Stimulator of interferon genes (STING) mediates the innate immune response against damaged endogenous double-strand DNA and exogenous virus infection. The location of STING is critical to the accurate control of defence signalling pathways. Recently, the effects of extracellular vesicles (EVs) in the regulation of innate immune signalling have been reported. Nevertheless, the particular roles played by STING in EVs and the related mechanisms have remained largely unknown.
Researchers from Tsinghua University report that when STING was activated in cells, EVs derived from these cells carried STING oligomers. Signal transducing adapter molecule 1 (STAM) was found to be a STING transporter that directly interacted with STING and facilitated STING transport into EVs. Importantly, the translocation of STING into EVs was a mechanism by which STING was degraded, suppressing the innate immune response.

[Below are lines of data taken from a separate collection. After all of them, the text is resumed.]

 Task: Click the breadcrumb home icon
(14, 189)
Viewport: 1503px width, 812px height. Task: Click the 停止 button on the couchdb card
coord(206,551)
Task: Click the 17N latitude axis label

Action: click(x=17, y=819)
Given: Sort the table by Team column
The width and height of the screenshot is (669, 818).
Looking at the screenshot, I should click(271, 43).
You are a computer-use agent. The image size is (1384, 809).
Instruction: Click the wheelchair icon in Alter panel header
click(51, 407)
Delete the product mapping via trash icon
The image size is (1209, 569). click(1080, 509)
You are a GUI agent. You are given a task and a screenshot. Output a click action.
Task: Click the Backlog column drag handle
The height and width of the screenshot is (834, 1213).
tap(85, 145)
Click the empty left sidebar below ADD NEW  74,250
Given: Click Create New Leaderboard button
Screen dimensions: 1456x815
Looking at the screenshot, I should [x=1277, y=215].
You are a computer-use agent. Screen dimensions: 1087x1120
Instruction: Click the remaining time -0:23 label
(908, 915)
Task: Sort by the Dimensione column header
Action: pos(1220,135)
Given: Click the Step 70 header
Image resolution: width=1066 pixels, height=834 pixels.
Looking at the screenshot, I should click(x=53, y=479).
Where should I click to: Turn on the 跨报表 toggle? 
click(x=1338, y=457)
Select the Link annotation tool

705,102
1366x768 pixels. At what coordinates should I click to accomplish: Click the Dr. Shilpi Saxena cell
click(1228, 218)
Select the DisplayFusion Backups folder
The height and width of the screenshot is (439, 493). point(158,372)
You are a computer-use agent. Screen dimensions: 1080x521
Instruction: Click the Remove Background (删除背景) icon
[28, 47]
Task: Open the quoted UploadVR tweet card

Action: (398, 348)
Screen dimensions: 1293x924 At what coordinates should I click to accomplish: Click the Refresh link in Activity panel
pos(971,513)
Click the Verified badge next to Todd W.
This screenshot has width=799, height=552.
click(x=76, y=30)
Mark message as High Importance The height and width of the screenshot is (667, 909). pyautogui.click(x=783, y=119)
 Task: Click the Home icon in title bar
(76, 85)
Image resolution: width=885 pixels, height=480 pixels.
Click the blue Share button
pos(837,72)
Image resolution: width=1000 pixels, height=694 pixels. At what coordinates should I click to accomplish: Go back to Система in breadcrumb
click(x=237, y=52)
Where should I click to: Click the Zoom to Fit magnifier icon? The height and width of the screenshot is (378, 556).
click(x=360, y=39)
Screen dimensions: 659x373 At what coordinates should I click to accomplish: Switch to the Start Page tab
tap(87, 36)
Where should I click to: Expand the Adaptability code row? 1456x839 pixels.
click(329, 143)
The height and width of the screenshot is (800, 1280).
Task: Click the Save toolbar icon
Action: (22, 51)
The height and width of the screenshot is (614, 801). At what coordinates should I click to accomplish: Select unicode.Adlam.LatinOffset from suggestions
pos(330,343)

A mechanism model of STAM-mediated STING oligomer transportation
into extracellular vesicles
After STING signalling pathway is activated, STING is translocated from ER to the Golgi apparatus with the help of STEEP or other interacted proteins. STING is phosphorylated (p) and forms oligomers on the Golgi apparatus, and then triggers the downstream signalling. Meanwhile, STAM is induced, interacts with STING, and transports STING to the multivesicular bodies. Finally, STING is carried into EVs and released from the cell. This STING secretion pathway shows a novel way for removal, hence inactivation, of STING, thereby suppressing the innate immune response, which may prevent overactivation.